Para los nacionalistas, la única “Tierra Prometida” es la suya y, además, quienes no piensen como ellos son estigmatizados y deben ser desterrados o excluidos. Promueve y fomenta el victimismo para justificar su mesianismo y ser el redentor del pueblo oprimido. No cabe duda de que el supremacismo se apoya en el menosprecio y sometimiento de los demás.
En el sistema nacionalista no cabe nunca un proyecto de vida en común, pues la segregación racial, lingüística y cultural es el santo y seña de su romántica y esperpéntica “ingeniería social”.
Su fuerza y constante aparición y reaparición se consiguen por el “adoctrinamiento sistemático” y la “manipulación de las conciencias”. Su fuerza pasional, mitológica y rodeada de cierto aura romántica se nutre de la mitología hecha historia; de las realidades paralelas; del atavismo de un tiempo pasado perdido o arrebatado; en una palabra, de generar un enemigo real o supuesto para justificar la tensión interna y la cohesión hacia el exterior.
El historiador nacionalista catalán, Agustí Alcoberro, es un ejemplo de manipulación histórica típica del credo separatista, cuando afirma que “Cataluña fue una entidad política independiente, incluso antes de la Prehistoria”. Este es el caso más sorprendente de atavismo en el que incurre el separatismo catalán.
El pensamiento nacionalista defiende una auténtica “política tribal”, contraria al espíritu abierto, cosmopolita e internacional propios del espíritu libre y progresista de la humanidad.
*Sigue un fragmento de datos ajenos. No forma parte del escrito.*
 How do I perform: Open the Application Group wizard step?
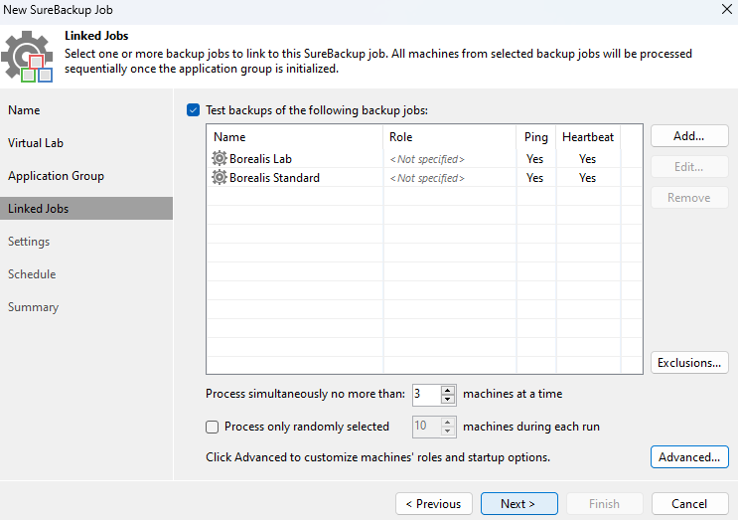(56, 176)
El nacionalismo no reconoce al discrepante o disidente, ni siquiera al adversario político. Su tesis coincide con la de Carl Schmitt para el que, la esencia de la política consiste en el dilema amigo-enemigo, considerando a este último como todo aquel que defiende o sostiene distinta posición.
El nacionalismo ignora o repudia la voluntad de compartir o convivir, pues es, esencialmente, exclusivo y excluyente. Para el nacionalismo, el “otro” es siempre el “enemigo”. Por eso, su subsistencia se basa más en el carácter reactivo que proactivo de su pensamiento supremacista y xenófobo.